Tributyrin is a prodrug of natural butyrate. It is a neutral short-chain fatty acid triglyceride that is likely to overcome the pharmacokinetic drawbacks of natural butyrate as a drug. Tributyrin has potent antiproliferative, proapoptotic and differentiation-inducing effects in neoplastic cells. Compared with butyrate, tributyrin has more favorable pharmacokinetics and is well tolerated. Because it is rapidly absorbed and chemically stable in plasma, tributyrin diffuses through biological membranes and is metabolized by intracellular lipases, releasing therapeutically effective butyrate over time directly into the cell. Tributyrin may, at least in part, exert its growth-reducing and differentiation-inducing effect in Caco-2 cells by an upregulation of the vitamin D receptor; this may provide a useful therapeutic approach in chemoprevention and treatment of colorectal cancer. In phase I study of the orally administered tributyrin there was no consistent increase in hemoglobin F. Peak plasma butyrate concentrations occurred between 0.25 and 3 h after dose. Development of tributyrin as an anticancer agent was discontinued.

The monoterpene perillyl alcohol (POH) is a naturally occurring compound derived from citrus fruits, mint, and herbs. It exhibited chemotherapeutic potential against various malignant tumors in preclinical models and was being tested in clinical trials in patients with refractory advanced cancers. POH was formulated in soft gelatine capsules and orally administered to cancer patients several times a day on a continuous basis. However, such clinical trials in humans yielded disappointing results, also because of the large number of capsules that had to be swallowed caused hard-to-tolerate intestinal side effects, causing many patients to withdraw from treatment due to unrelenting nausea, fatigue, and vomiting. The clinical trials in Brazil have explored intranasal POH delivery as an alternative to circumvent the toxic limitations of oral administration. In these trials, patients with recurrent malignant gliomas were given comparatively small doses of POH via simple inhalation through the nose.
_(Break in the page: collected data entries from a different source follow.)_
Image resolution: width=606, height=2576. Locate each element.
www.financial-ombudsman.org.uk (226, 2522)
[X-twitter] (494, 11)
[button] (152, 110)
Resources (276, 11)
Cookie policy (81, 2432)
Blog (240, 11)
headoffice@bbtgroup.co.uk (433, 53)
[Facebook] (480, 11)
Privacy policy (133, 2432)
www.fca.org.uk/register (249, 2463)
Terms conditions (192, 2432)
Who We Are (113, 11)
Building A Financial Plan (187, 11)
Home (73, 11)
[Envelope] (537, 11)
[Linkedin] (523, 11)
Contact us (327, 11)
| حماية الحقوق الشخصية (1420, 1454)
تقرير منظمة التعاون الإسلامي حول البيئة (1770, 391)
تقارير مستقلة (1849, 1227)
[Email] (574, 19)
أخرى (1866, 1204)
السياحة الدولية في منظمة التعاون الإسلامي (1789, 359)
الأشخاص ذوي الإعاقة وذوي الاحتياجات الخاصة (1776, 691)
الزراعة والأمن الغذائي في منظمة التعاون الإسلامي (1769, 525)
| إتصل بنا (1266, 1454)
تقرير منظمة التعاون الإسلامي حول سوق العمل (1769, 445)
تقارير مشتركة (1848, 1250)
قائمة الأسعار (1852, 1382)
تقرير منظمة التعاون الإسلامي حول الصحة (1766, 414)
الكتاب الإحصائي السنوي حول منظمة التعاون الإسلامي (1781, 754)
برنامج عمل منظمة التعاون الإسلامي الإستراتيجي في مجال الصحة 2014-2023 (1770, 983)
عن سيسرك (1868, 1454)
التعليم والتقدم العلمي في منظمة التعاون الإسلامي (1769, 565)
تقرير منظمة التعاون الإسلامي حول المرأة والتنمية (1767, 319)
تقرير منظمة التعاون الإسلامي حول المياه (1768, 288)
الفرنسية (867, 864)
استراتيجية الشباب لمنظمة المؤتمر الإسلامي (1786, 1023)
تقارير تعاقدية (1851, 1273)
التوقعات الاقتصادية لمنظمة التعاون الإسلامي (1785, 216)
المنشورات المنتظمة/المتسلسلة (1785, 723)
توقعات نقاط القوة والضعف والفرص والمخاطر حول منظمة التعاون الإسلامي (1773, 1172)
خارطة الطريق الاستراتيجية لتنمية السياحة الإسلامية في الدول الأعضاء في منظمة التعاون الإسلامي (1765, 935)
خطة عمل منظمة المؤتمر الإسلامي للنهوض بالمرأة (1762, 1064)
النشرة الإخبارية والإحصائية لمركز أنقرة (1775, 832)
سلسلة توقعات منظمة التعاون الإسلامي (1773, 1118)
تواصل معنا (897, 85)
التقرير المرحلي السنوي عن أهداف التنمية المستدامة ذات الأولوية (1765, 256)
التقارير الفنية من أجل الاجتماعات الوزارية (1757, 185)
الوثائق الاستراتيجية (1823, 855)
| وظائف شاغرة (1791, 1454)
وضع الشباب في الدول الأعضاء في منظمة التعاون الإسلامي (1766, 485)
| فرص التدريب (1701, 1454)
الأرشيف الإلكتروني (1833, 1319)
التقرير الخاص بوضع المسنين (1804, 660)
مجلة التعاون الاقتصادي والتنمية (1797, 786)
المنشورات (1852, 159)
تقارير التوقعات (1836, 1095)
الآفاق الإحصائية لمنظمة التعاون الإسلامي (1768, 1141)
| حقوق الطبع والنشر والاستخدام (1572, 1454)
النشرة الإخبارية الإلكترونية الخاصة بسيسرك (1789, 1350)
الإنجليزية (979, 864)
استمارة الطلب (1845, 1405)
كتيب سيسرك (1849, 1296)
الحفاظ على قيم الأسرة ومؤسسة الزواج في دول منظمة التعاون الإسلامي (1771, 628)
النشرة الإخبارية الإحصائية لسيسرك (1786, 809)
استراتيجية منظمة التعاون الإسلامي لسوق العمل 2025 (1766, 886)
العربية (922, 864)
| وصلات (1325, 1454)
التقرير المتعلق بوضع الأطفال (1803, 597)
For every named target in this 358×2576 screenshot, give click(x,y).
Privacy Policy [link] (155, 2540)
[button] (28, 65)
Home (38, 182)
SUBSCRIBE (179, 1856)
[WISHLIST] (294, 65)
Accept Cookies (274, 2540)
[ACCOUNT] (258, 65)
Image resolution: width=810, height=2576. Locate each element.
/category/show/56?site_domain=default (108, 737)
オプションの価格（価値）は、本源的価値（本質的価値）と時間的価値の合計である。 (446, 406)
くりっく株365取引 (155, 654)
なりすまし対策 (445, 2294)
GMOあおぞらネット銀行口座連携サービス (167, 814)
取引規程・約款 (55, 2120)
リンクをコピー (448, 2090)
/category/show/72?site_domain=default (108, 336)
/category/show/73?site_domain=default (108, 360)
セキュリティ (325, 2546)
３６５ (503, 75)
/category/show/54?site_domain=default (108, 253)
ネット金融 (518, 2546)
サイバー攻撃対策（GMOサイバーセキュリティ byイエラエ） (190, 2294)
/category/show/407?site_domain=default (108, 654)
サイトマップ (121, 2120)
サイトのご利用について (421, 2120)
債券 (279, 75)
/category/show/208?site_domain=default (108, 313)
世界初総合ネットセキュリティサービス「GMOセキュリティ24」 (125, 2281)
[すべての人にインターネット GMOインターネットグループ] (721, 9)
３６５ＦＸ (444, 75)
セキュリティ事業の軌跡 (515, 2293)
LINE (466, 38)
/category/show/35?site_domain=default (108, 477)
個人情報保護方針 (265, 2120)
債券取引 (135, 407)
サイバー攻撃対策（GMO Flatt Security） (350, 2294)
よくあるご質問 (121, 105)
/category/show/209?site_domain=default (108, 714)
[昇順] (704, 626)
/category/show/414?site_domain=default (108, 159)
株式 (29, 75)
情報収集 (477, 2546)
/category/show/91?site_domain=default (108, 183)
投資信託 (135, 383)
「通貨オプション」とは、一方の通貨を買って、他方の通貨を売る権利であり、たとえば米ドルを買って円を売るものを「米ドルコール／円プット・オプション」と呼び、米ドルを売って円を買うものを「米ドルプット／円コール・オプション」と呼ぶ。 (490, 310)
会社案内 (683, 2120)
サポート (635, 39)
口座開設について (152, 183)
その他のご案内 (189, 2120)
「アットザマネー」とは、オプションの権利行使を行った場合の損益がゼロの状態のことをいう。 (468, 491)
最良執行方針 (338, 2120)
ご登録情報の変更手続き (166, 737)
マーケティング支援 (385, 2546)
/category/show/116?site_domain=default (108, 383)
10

Results from these studies showed, that this type of long-term, daily chemotherapy was well tolerated and effective. The precise mechanism of action is still undetermined, but it is known, that perillyl alcohol plays an important role in the process of hepatoma cell invasion and migration via decreasing the activity of Notch signaling pathway and increasing E-cadherin expression regulated by Snail. Another possible mechanism is included inhibition of Na/K-ATPase (NKA). The NKA α1 subunit is known to be superexpresses in glioblastoma cells (GBM) and POH acts in signaling cascades associated with NKA can control cell proliferation and/or cellular death.